Because evaluating shows before they even reach their halfway point is obviously an intelligent idea, let’s check in on the season so far. Heroes have risen, villains have fallen, and a couple shows have pretty much just done exactly what I expected them to do. It’s time for the
Summer 2013 First Quarter Anime Roundup
This season is actually kinda crazy-good. I was originally skeptical it could even begin to compare to last season, but a couple wild card hits have set it up as an extremely strong lineup. This is particularly exciting because it’s implying there are some great lesser-known creators out there – last season I knew Urobuchi and Brain’s Base made good things, but my two favorite shows this season were basically shots in the dark. Let’s do it in order…
#1: Uchouten Kazoku
In a season with a number of strong contenders, Kazoku is easily, far away, kind of laughably the absolute best show. It’s incredibly beautiful, the storytelling is understated and personal, the animation is extremely subtle and reflective of the characters, the characters themselves are thoughtfully written and basically obliterate the idea of “anime archetypes,” and the ideas are personal and well-elaborated. I think it’s building towards greater ideas about family and identity, but it’s constructed out of a series of absolutely gorgeous vignettes in the lives of its characters. It’s a crazy artifact from a world where anime is actually a mature art form, and it’s on track to become one of the half-dozen or so perfect shows I’ve seen.
#2: Gatchaman Crowds
Anything is gonna seem kinda shortchanged after that hyperbolic word vomit, but Gatchaman Crowds really is a great show so far. It’s rushed confidently and hilariously through the necessary setup of its genre, and its’ protagonist is pretty much a wrecking ball, questioning and destroying and solving and scrapbooking. The writing is light but intelligent, the visual design is crazy-ecstatic, and the soundtrack is campy in exactly the right way. Gatchaman is sugar injected intravenously, but it’s also smarter than it looks.
#3: Monogatari S2
Monogatari’s only in number three because those two wild cards above just happened to blow me away – it’s still a very good show, and I actually think this is shaping up to be the best Monogatari yet. The visual design is fantastic as always and both the direction and writing are obviously distinctive, but this is probably the first time I think Isin and Shinbou are actually complementing each other – Shinbou’s visual storytelling is reflecting extremely neatly off Isin’s narrative themes. Additionally, the show is pushing character relationships in new directions and telling a story that blurs the lines between the spiritual and the personal in a sharper way than ever before. This is some high-quality smut we’re talking about.
It’s actually funny! Yeah, we’ve dropped down a pretty significant tier from #3, but this show is still pretty solid. The jokes are paced well and the balance between “that’s kind of legitimately sad” and “could she be more awful?” is managed in a way that keeps me from ever feeling all that sorry for our hero. I’m particularly impressed by the excellent direction and above-average visual design – they’ve clearly committed to this show to a degree I really wasn’t expecting. It’s just a comedy, but it’s pretty good at being that.

**Stated exercise 1:** From the anime roundup, write down word for word the part starting with "#2: Gatchaman Crowds" and going on through "than it looks.".
**Stated exercise 2:** Pick up the summer anime roundup after its last sentence and keep writing it.

**Provided records:**
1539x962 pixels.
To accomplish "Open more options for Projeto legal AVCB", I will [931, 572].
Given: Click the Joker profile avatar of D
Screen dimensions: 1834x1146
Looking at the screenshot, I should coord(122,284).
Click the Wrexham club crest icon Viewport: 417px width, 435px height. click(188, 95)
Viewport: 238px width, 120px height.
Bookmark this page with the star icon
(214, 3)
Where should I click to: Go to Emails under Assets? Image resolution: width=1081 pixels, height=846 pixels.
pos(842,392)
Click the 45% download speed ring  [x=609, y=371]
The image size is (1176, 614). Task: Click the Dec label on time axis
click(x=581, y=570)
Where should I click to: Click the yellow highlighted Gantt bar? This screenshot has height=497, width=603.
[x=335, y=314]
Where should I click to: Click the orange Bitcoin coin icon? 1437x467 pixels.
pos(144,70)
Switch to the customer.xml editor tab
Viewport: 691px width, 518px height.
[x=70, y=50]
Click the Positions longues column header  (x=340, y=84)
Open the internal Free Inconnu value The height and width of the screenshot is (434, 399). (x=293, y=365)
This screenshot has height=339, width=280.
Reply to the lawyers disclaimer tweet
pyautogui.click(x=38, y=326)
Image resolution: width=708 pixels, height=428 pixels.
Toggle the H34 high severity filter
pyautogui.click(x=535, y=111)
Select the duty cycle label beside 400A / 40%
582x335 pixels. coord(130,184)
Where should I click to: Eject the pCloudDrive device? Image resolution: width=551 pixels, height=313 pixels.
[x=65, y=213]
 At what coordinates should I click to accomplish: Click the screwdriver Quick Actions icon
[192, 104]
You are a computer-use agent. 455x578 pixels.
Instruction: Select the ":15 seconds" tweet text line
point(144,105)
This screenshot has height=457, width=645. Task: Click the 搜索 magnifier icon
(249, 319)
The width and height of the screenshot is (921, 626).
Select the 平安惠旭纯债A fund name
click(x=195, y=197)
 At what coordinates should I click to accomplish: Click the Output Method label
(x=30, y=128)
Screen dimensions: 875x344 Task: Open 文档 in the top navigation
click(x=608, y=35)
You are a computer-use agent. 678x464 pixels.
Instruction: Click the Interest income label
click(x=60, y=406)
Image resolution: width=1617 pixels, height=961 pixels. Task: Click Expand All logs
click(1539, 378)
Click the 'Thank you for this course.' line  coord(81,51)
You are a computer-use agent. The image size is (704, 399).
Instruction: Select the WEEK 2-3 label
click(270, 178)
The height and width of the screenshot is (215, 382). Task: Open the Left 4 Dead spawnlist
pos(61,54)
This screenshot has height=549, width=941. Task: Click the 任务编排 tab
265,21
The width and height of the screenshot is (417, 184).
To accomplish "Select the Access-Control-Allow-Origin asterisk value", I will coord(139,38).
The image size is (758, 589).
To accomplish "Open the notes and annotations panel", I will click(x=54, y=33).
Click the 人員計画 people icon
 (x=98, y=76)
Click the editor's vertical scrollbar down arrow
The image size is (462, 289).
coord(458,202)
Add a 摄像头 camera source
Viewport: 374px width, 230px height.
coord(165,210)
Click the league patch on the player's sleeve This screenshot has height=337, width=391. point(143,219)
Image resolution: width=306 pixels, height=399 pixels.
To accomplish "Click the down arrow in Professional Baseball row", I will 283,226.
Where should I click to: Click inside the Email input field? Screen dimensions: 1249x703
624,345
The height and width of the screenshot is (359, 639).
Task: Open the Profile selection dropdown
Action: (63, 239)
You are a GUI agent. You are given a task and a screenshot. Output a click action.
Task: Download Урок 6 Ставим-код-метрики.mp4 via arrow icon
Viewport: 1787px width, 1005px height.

**Right answer 1:**
#2: Gatchaman Crowds
Anything is gonna seem kinda shortchanged after that hyperbolic word vomit, but Gatchaman Crowds really is a great show so far. It’s rushed confidently and hilariously through the necessary setup of its genre, and its’ protagonist is pretty much a wrecking ball, questioning and destroying and solving and scrapbooking. The writing is light but intelligent, the visual design is crazy-ecstatic, and the soundtrack is campy in exactly the right way. Gatchaman is sugar injected intravenously, but it’s also smarter than it looks.

**Right answer 2:**
This show is also pretty successful as a comedy, but so damn much of it is cliche genre fare that I can’t really call it a “good show.” It is an entertaining show, if only because it’s funny seeing KyoAni’s mastery of animation and timing so fully committed to Cute Boys Doing Cute Things. There is definitely more central narrative than their usual SoLs, but what we’ve seen of that central narrative seems pretty bad, so… well, it certainly is pretty.
#6: The World God Only Knows S3
I feel bad putting this below Free!, since most of my Free! enjoyment is not based on the show’s actual merits – I definitely think TWGOK is telling a better story and doing more interesting things with genre. This season’s easily the most entertaining one so far, since it has actual stakes and the old character relationships are finally being made relevant. It’s nothing remarkable, but it’s enjoyable entertainment.
#7/8: C3-bu/Kamisama no Inai Nichiyoubi
Combined because they’re both on the edge of enjoyment. I haven’t yet dropped either, but I also haven’t been incredibly compelled to stick with them. We’ll see what happens.
Inu to Hasami: I knew it’d be stupid, but not this stupid! I mainly checked it out because the title was funny, and after two episodes I can confirm that the title is funny.
Silver Spoon: I feel bad, because I really prefer this actual slice of life to the “five girls exist in a world with no conflict, also yuri undertones” genre which has somehow become correlated with slice of life. But the characters seemed typical and none of the jokes worked for me, so I think it’s just not my show.
Servant x Service: Even Dog Scissors had better jokes than this. One-note-joke bobblehead characters continuously bobbling into each other makes my brain tired. And stop explaining your jokes!
Danganronpa: All my worst fears were realized, and the absolute laziest path was taken – an adaptation that directly cribs every single shot directly from the game, making it feel like a flavorless Let’s Play. Nope!
Blood Lad: “Things that are not jokes” for 200: What is, “Simply referencing a thing the audience knows about?” See also: Nyaruko.
So overall I’ve got one show I think is incredible, two more I think are really good, three more I find generally enjoyable, and two I could take or leave. I’m definitely calling that a win.